May: I think 2010 is the transition year. The fate of the GSEs will be determined this year. It’s important for people to understand the value of the work we do. I like the story about the liquidity that we both provided in this difficult time and kept the market afloat when others around it were not performing well. We think it’s important for those decision makers to understand what we do and the value we bring to the market.

Also, the people who are hanging on, expecting the multifamily market to turn around because of its strong fundamentals in the interim, will learn who’s right. This will be the transition year to that better market, or it won’t. If it isn’t, you’ll end up with more defaults. And what’s on Freddie Mac’s agenda?

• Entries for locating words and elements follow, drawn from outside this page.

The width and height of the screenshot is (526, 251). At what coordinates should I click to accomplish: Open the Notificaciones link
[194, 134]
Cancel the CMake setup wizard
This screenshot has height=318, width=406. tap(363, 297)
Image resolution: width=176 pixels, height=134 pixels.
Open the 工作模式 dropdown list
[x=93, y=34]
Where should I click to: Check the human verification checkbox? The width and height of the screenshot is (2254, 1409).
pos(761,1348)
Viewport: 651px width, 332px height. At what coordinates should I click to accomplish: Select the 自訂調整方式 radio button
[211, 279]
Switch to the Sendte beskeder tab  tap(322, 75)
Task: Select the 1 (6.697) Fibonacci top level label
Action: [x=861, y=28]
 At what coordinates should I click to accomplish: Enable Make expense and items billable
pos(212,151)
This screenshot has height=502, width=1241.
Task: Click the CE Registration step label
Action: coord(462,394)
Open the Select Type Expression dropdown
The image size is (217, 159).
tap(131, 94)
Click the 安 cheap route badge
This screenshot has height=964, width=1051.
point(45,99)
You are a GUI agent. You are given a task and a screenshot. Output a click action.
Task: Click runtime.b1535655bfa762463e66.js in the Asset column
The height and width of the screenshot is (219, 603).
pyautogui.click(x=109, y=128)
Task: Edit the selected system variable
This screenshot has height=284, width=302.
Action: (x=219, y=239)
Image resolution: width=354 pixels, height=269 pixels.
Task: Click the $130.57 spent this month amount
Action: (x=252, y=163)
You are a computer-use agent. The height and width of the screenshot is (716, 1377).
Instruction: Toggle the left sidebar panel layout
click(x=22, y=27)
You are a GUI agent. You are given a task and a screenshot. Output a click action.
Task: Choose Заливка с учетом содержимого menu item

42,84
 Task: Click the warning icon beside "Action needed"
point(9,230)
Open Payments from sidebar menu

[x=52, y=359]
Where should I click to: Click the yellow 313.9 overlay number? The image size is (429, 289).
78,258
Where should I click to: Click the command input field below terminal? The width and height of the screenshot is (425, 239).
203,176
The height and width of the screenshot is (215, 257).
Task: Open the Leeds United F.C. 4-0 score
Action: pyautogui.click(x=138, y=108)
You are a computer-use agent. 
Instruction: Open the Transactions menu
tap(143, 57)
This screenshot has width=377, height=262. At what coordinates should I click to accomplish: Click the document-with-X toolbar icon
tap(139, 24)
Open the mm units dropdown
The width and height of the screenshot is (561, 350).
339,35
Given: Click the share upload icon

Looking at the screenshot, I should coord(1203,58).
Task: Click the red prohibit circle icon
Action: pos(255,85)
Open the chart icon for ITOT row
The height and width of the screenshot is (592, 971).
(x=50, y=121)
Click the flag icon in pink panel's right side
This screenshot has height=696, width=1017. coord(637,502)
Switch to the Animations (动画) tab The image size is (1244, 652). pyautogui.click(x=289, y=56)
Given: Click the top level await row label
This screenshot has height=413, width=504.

May: I expect the growth industry will be managing delinquencies and defaults, which will continue to rise. For management, that can take over your attention pretty quickly. So we’ll see a growth in our asset management staff, delinquencies and correspondent defaults. I think the trick for us, since you don’t really make money by solely focusing on those markets, is to look at growing new business, even in the face of delinquencies since those decisions were made years ago. We hope to continue to produce a fair amount of volume to maintain our high market share. We hope to continue to do our capital markets execution to get better execution for the borrower. We also hope to enter into new products, such as manufactured housing parks. We have never done those, and that’s near the top of our list of new products we’re going to pursue in 2010. You’ll see two to four other new products in 2010.

The point is we’re going to continue to expand our footprint and new production; we’re not going to allow rising delinquencies to distract us from the fact that this is actually a good market to be lending in.